Lindau: Feige Tarifflucht und vehemente Gegenwehr
Etwa 70 Kolleginnen und Kollegen aus Verwaltung und Produktion der rund 180-köpfigen Belegschaft des Lindauer Werkes von Engie-Refrigeration traten gestern, 6. Juni, zu Beginn der Normalschicht in einen dreistündigen Warnstreik.Sie trafen sich vor dem Werkstor, um zusammen zum Hotel Kaiserstrand im fünf Kilometer entfernten Lochau bei Bregenz zu fahren und dort zu demonstrieren.
Im Hotel wartete ab 9 Uhr das Konzernmanagement, um mit einer sechsköpfigen Belegschaftsvertretung aus Betriebsrat, Gewerkschaftsspitze der IG-Metall Allgäu und einfachen Gewerkschaftsmitgliedern über die von Betriebsrat und Gewerkschaft geforderte Rückkehr des Engie-Konzerns in die gültigen Lohn- und Rahmentarifverträge zu verhandeln – betroffen sind immerhin rund 3000 Beschäftigte bundesweit. Der Kältemaschinenhersteller Engie mit Sitz im bayerischen Bodenseestädtchen Lindau ist Bestandteil des weltweit operierenden, französischen Suez-Konzerns und dessen Tochter Cofely.
Anfang März 2018 hatte die Geschäftsleitung erklärt, sie sei nun aus der Bindung der gültigen bayerischen Metallindustrie-Tarifverträge ausgetreten, da das Ergebnis der gerade abgeschlossenen Metall-Lohntarifrunde für die Firma zu teuer sei.
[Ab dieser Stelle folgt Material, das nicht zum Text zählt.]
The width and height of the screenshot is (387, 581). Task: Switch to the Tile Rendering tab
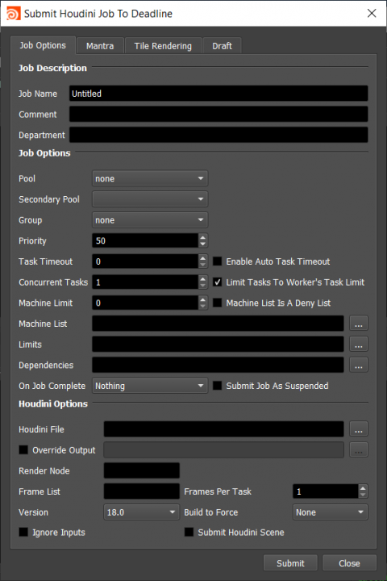click(163, 46)

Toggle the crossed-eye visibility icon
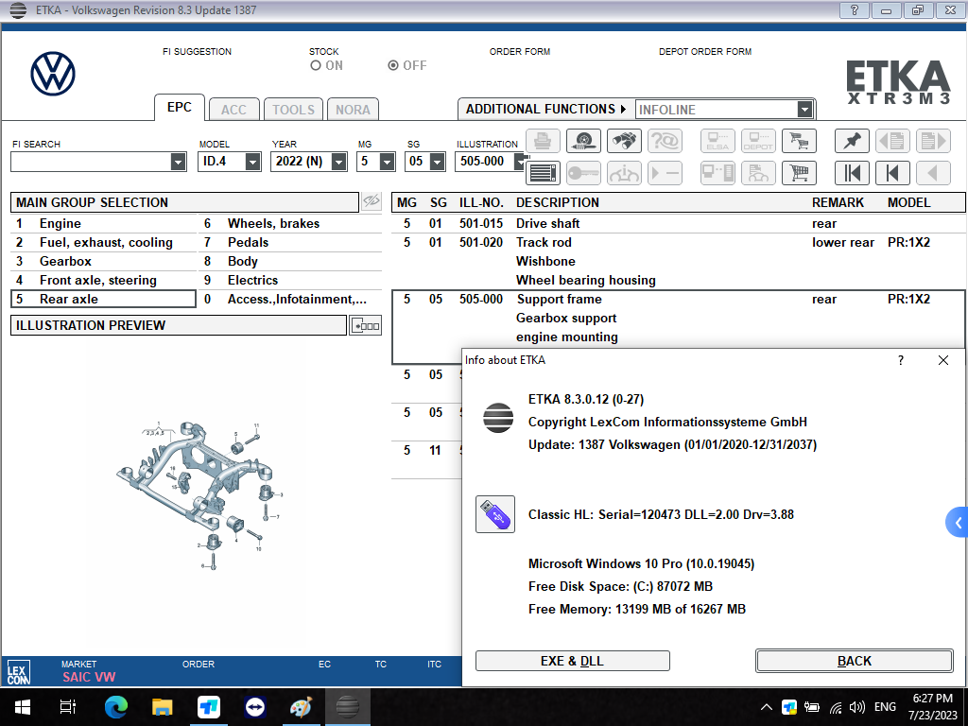pos(372,201)
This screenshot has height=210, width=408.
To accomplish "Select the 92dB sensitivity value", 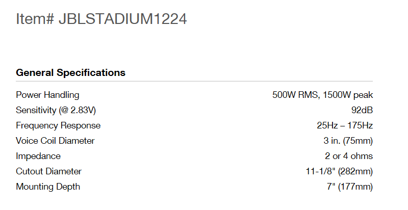I will pos(362,110).
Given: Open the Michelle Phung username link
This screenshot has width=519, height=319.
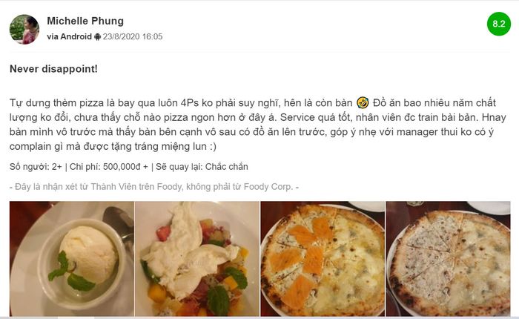Looking at the screenshot, I should point(85,21).
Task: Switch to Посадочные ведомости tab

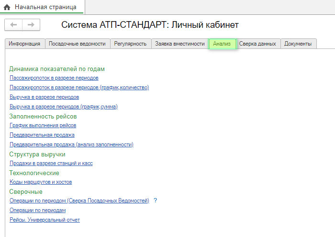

Wenig später erfuhr der Betriebsrat, dass das Management bereits im November 2017 aus jenem Teil des bayerischen Metallarbeitgeber-Verbandes ausgetreten war, der zur Einhaltung der Tarifverträge verpflichtet ist.
Die Belegschaft protestiert seit dem 1. Mai 2018 öffentlich gegen die Pläne der Firmenleitung, beispielsweise die wöchentliche Arbeitszeit ohne Lohnausgleich auf 40 Stunden heraufzusetzen, den Samstag zum Regelarbeitstag ohne Lohnzuschläge zu erklären, den Kündigungsschutz für ältere Arbeitnehmer, wie er im Rahmentarifvertrag geregelt ist, ersatzlos zu streichen und die Entgelttabellen für Neueinsteiger um bis zu 20 Prozent herabzusetzen sowie für die Kolleginnen und Kollegen in den „neuen“ Bundesländern nochmals zusätzlich zu reduzieren.
Für den heutigen Donnerstag, 7. Juni, ist in Lindau eine Konzern-Betriebsversammlung angesetzt, auf welcher über die Verhandlungsergebnisse informiert werden soll. Anschließend werden Kolleginnen und Kollegen den Betrieb verlassen und die benachbarte „Bahlsenbrücke“ über der Autobahnauffahrt besuchen.